Quería más que integridad. Mucho más. Tanto, que no se atrevía a pensarlo.
–¿Cuántas propiedades tienes? –le preguntó, desesperada.
–¿Eso importa?
–¿Dónde están? Tiene que haber un destino que me vaya mejor. ¿París? ¿Nueva York? Me gustaría vivir en Manhattan.
–Estarás a treinta minutos de distancia en avión de donde yo esté –sentenció.
–¿Treinta minutos?
–Solo quiero protegeros, a ti y al niño.
–¿Protegernos de qué? ¿Qué hay tan horrible en Atenas que te obligue a mantenernos encerrados en esta cárcel?
–Solo quiero que tengas la intimidad y el espacio necesario para ser feliz –replicó, cruzando los brazos.
–Lo que quieres decir es que eres tú el que quiere intimidad y espacio lejos de nosotros. Te pasarás los fines de semana, interpretarás el papel de tipo divertido y te largarás.
–¿El papel de tipo divertido? Esto no va a ir así. Dimitri tiene que creer que somos felices. Mientras viva, tú y yo seremos felices.
–Tu abuelo no es estúpido. Si vivimos separados la mayor parte del tiempo, sospechará que no lo somos.
–Pero si estamos juntos todo el tiempo, se dará cuenta a la primera de cambio. Es imposible mantener una fachada de felicidad constantemente.
¿Una fachada de felicidad? ¿Tan imposible era que llegaran a ser felices de verdad?
–Te visitaré los fines de semana, pero dispondremos de espacio e intimidad, y no tendremos que actuar delante de mi abuelo. Podrás descansar.
–¿Y si yo no quiero descansar? –explotó. ¿También había sido una farsa el modo en que la tocó la otra noche? ¿Actuaba también al decirle que la había echado de menos?–. A lo mejor quiero vivir la vida.

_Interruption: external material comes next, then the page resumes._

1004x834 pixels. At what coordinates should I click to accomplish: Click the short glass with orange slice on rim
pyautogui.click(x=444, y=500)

–Y lo harás –contestó y suspiró–. No pretendo esconderte. No era mi intención. Tú quieres más de mí.
–Quiero comunicación. Quiero poder interactuar contigo.
–Está bien –claudicó, pero no solo con las palabras, sino que se acercó a ella como si ya no pudiera resistirse más y le acarició la mejilla–. Leah…

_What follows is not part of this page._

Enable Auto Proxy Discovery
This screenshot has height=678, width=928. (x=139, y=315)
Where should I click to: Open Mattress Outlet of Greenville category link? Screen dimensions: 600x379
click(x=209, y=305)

Incapaz de oponerse, apoyó la cara en su palma.
–No utilices mi debilidad para distraerme.
–¿Tu debilidad?
–No me refería a esto al decirte que quiero más de ti.
–¿De verdad crees que eres solo tú la que quiere… esto? Es que no puedo ser la clase de marido que deberías tener –razonó con la voz ahogada.
–¿Por qué piensas eso?
Una ausencia total de expresión enmascaró sus pensamientos. Se estaba librando una batalla dolorosa en su interior.
–Eres un hombre bueno, Theo. Sé que me apoyarás. Me has dicho que me serás fiel y estoy convencida de que será así. ¿Qué más crees que tiene que hacer un esposo?
Estaba tan rígido que temió su respuesta.
–No puedo amarte, Leah.
Ella se quedó inmóvil.
–No puedo amar a nadie –aclaró.
–Quieres a tu abuelo –susurró. Lo había visto. Casi todo lo que hacía tenía que ver con él.
–Estoy en deuda con él –la corrigió, y dio un paso atrás–. Lo siento, Leah.